Conversely, on days when a kind guard was on duty, the escape was postponed by one day.

===Sapporo prison break===
For his previous escapes and the farmer's murder, Shiratori was sentenced to death by the Sapporo District Court despite claiming that he had stabbed the farmer in self-defence. At the Sapporo prison, he was placed in a specially designed cell with high ceilings and windows smaller than his head. However, due to the confidence that the guards had in the security of the cell, they no longer bothered to handcuff Shiratori, and also because they were hyper-focused on stopping another roof escape, they neglected to install enhanced security features on the floors.
Shiratori cut out a section of the floorboards using a homemade saw fashioned from a piece of metal from the washbasin, then concealed it within a tube filled with excrement. This was because the guards avoided inspecting the soiled tubes due to their distaste for them, making the search perfunctory.

On March 31, 1947, after cutting through the floor with a handmade saw, Shiratori used his miso soup bowls to dig a two-meter tunnel through the earth in just two hours, eventually using the accumulated snow as a foothold to scale the outer wall and successfully flee into the night.
Prisons in Japan at that time were wooden structures, featuring a gap of approximately 60 centimetres between the floorboards and the earth beneath, designed to prevent rot from damp and for hygiene purposes. The excavated earth could thus be concealed within this gap.

==Final years==
After a year of freedom, it is said that Shiratori was offered a cigarette by a police officer in a park. Emotionally touched by the kindness, Shiratori admitted he was an escaped convict and offered to be turned in. He was arrested and tried once again, but the High Court of Sapporo, having reviewed his case, decided that the farmer's death was accidental and merely a result of acting in self-defense. As a result, the court revoked his death sentence, instead sentencing him to 20 years for his escapes, having noted that Shiratori never harmed a single guard during his breakouts. During the trial, Shiratori explained his motive to escape prison, which was the fact that he could not stand the guards' abusive actions towards inmates. After the court officials accepted his testimony, Shiratori's request to be imprisoned in Tokyo was also granted, and he spent 14 years in Fuchu Prison, where the guards treated him nicely for the first time, until December, 1961, when he was finally released on parole.

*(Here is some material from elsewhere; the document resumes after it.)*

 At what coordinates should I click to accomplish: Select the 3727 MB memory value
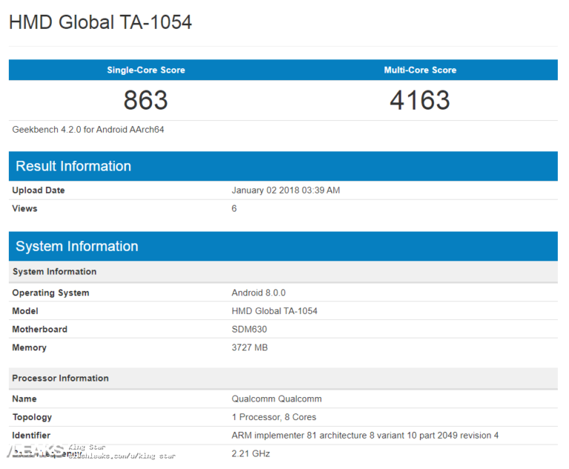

Shiratori divorced his wife whilst serving a prison sentence at Aomori Prison. After his release on parole, he visited his family just once and saw his eldest daughter, but was unable to speak to her.
His wife had died while he was in prison. Shiratori lived for another decade, working odd jobs to survive. He died after suffering a heart attack in 1979, at the age of 71.

== In media ==
According to Asian cinema author Earl Jackson, Sadao Nakajima's 1974 film The Rapacious Jailbreaker is most likely based on Shiratori.

Akira Yoshimura's 1983 novel Hagoku is based on Shiratori's life.

The character Yoshitake Shiraishi in Satoru Noda's 2017 manga series Golden Kamuy was based on Shiratori.